The priority ranking outcomes determined using the PF TOPSIS method are somewhat different from the optimal consensus ranking \(a_{3} \succ a_{4} \succ a_{2} \succ a_{1} \succ a_{5}\) produced by the proposed method. The differentiation focuses on the dominance relationship between a1 and a5. Due to the PF importance weights of six criteria offered by the authority of Linkou CGMH, the two most important criteria are financing costs [PF weight w6 = (0.85, 0.15; 0.86, 0.89)] and return on assets [PF weight w5 = (0.75, 0.25; 0.79, 0.80)], which indicates that the authority attaches great importance to the criteria relevant to profitability. Considering that the target of this model is the largest medical center in Taiwan, a good financial condition is a necessity for Linkou CGMH. Compared to conservative financing policies (e.g., the conservative dominant and conservative-leaning policies), aggressive financing policies (e.g., the aggressive dominant and aggressive-leaning policies) is the most befitting for Linkou CGMH. As expected, the dominance relationship of \(a_{1} \succ a_{5}\) is acceptable. The proposed PF likelihood-based consensus ranking method rendered desirable results (i.e., \(a_{1} \succ a_{5}\)) according to the optimal consensus ranking \(a_{3} \succ a_{4} \succ a_{2} \succ a_{1} \succ a_{5}\). However, the PF TOPSIS method generated conflicting dominance relationships (i.e., \(a_{5} \succ a_{1}\)) based on the preference ranking \(a_{3} \succ a_{4} \succ a_{2} \succ\)\(a_{5} \succ a_{1}\). Based on the foregoing discussions, the comparative analysis furnishes a supportable consequence for confirming the appositeness and reasonability of the optimal consensus ranking. Comparisons provide clear evidence of the helpfulness and superiority of the proposed model and relevant techniques compared to the PF TOPSIS method.
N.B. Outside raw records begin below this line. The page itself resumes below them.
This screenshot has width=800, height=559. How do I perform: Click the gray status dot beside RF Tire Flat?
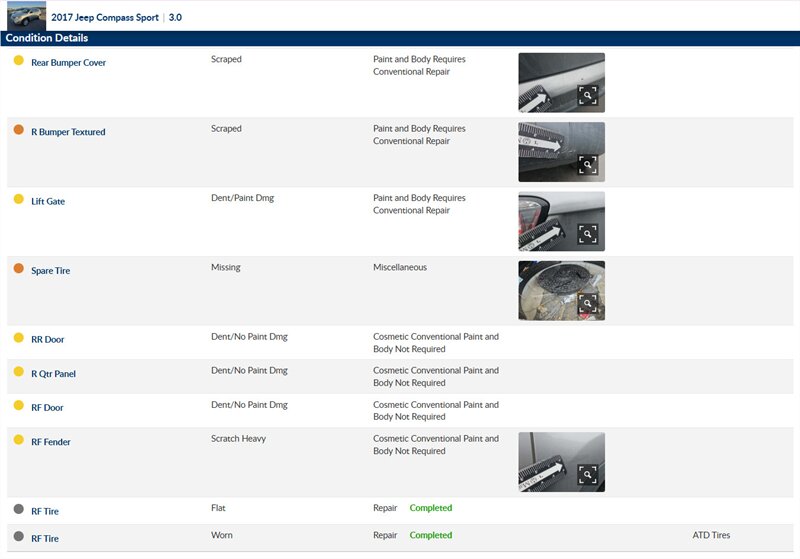pos(18,510)
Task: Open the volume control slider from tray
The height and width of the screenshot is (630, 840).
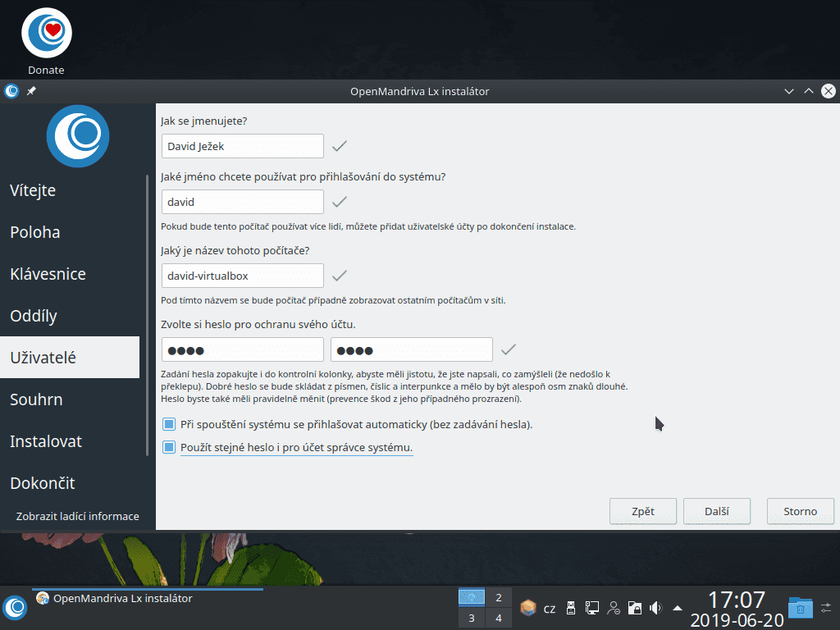Action: (655, 608)
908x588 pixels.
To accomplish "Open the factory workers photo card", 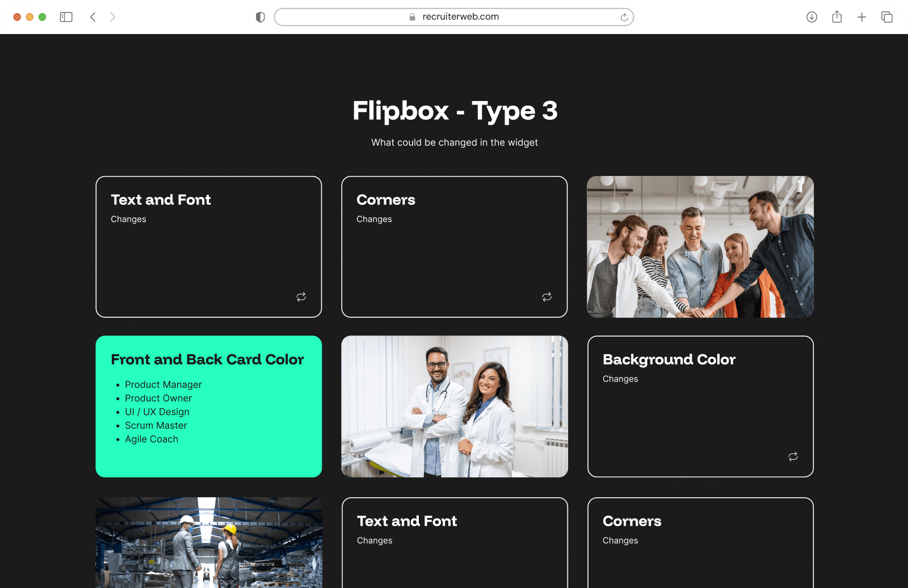I will pyautogui.click(x=209, y=542).
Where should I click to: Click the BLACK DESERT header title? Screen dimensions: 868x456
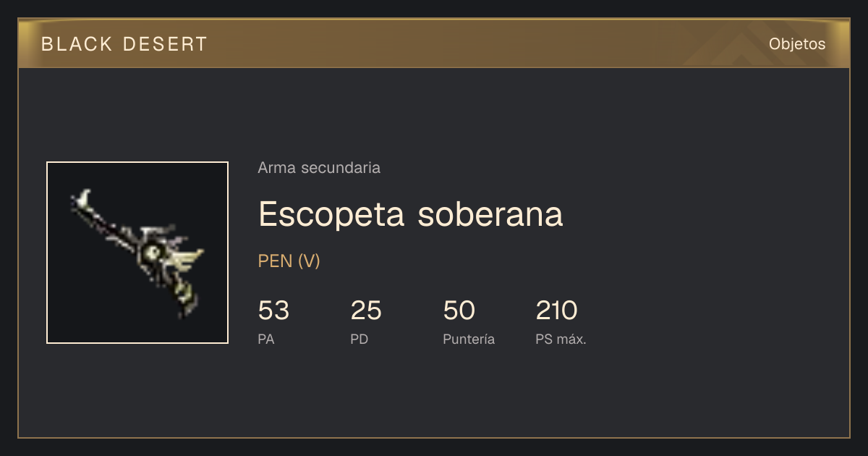[x=124, y=44]
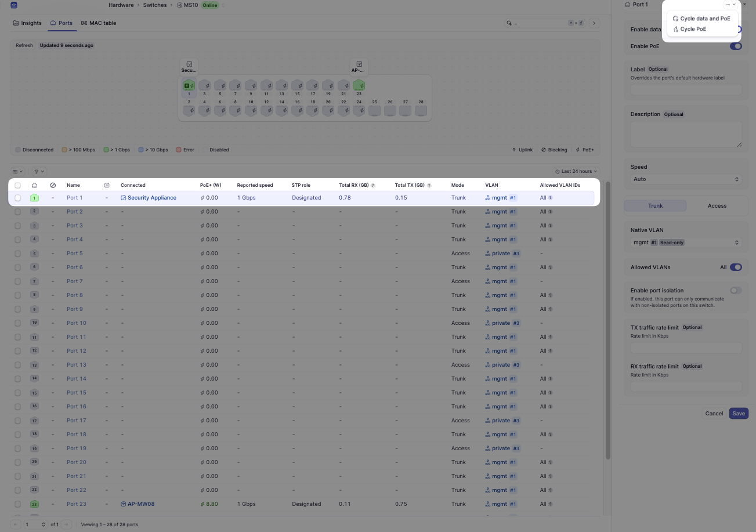Select Port 1 on the switch port diagram
Viewport: 756px width, 532px height.
coord(188,85)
The effectuality and superiority of the current PF likelihood-based consensus ranking method have been justified and corroborated through illustrated applications and comprehensive comparative studies that consist of effectiveness, sensitivity, and comparative analyses. Based on the illustrative consequences, the usefulness and reasonableness of the advanced techniques have been verified and supported by the real-world demonstrations of a working capital financing problem. A comparison of the consequences and explorations has highlighted the justifiability and appositeness of the advanced methodology. Also, the solidness and steadiness of the obtained consequences yielded by the initiated methodology have been examined via the utility of two sensitivity studies. Also, the proposed comprehensive disagreement indicators and indices, as well as the likelihood-based linear assignment model, have generated believable and convincing results for ranking dominance relationships among alternatives within the decision environment under PF uncertainty.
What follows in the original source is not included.